In his ASH 2011 presentation about treatment targets and niches, Dr Ander­son predicted that the future direction of multiple myeloma man­­age­­ment will include:

  • Development of immune treat­ments (vaccine and adoptive im­muno­therapy); these may be very personalized
  • Development of novel agents aimed at the myeloma cell in the bone marrow microenvironment; these will target cell growth, survival, and drug resistance
  • Development of rationally based combination therapies, such as bortezomib plus histone deacetylase inhibitors
  • Utilization of genomics for im­proved classification; microRNA profiles can already identify clinical subgroups with different survival outcomes
  • Personalized treatment based on tumor genetics.
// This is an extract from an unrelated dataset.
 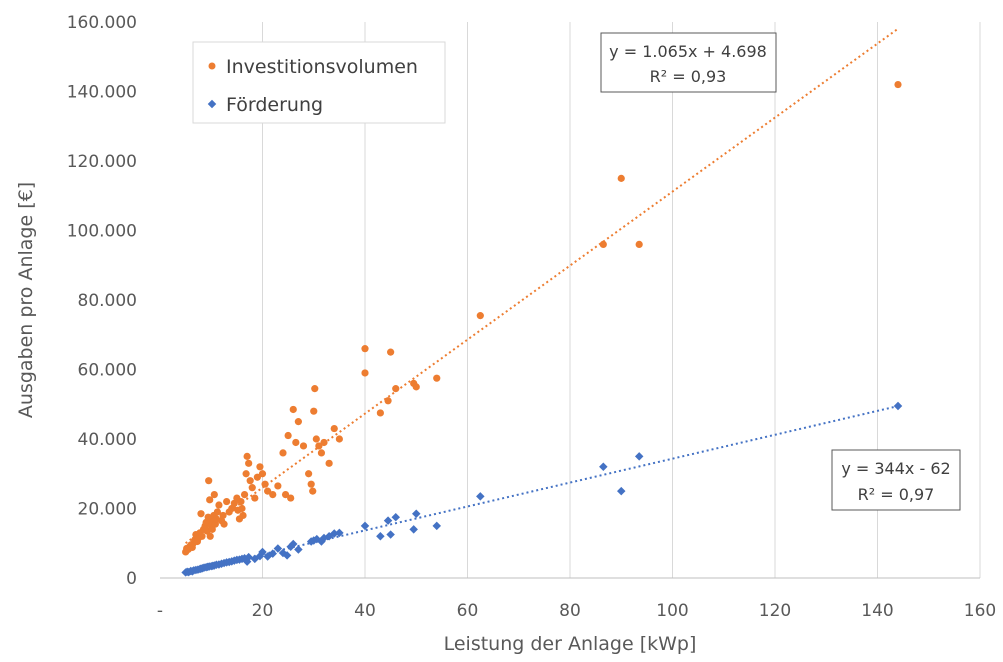 What do you see at coordinates (26, 300) in the screenshot?
I see `y-axis-title: Ausgaben pro Anlage [€]` at bounding box center [26, 300].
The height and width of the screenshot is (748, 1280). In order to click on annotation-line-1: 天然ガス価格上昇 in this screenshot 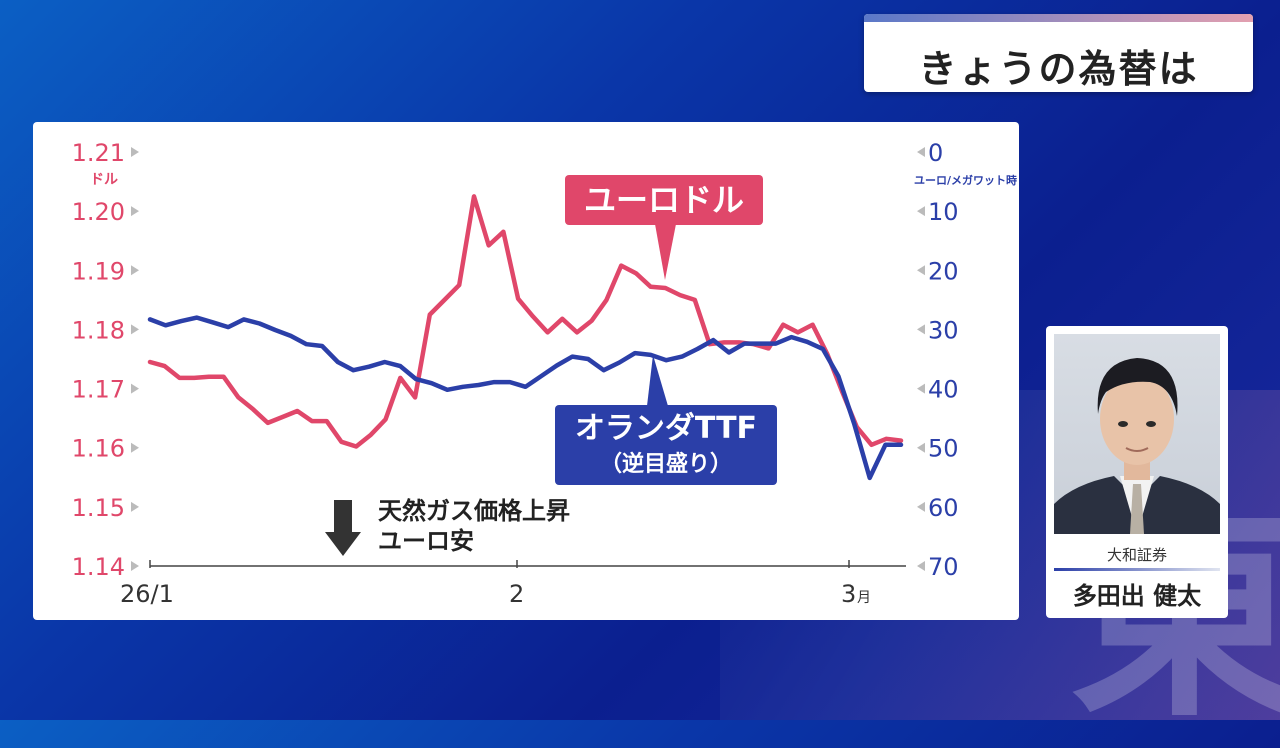, I will do `click(474, 511)`.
Sonja Zweegman, MD, PhD, of VU University Medical Center, Am­ster­dam, and Erasmus University, Rotterdam, the Netherlands, moderated the session on new agents in myeloma. She elaborated on the future of personalized treatment for myeloma: “We need many drugs to prolong the life of these patients, and what you will increasingly see happen is the use of biologically determined treatment.”
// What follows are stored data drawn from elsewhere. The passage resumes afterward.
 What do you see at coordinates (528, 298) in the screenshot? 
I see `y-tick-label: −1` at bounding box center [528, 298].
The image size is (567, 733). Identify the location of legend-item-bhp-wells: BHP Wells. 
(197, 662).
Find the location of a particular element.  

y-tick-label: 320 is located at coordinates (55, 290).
For example, she said, we heard here at ASH 2011, that with the MEK (mitogen-activated protein kinase kinase) inhibitor AZD6244 (selumetinib), only patients with activation of the signaling transduction pathway will respond.
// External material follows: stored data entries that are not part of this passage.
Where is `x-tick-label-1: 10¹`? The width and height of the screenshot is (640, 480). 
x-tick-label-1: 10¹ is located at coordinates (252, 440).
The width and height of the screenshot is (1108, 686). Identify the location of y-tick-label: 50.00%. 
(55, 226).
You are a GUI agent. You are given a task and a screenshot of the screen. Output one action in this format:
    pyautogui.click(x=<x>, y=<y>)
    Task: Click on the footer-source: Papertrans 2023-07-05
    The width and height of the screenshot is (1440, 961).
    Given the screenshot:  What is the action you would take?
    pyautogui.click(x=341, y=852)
“It will help to have a biological determination of the malignant plasma cells, and a predictive model to help select the most appropriate treatment for a particular patient. That will be the future,” said Dr Zweegman. 

Dr Anderson agreed. “With whole genome sequencing coming, and with so many novel agents—including many in phase 3 trials, as we saw discussed at this meeting—I know the future is bright in myeloma.”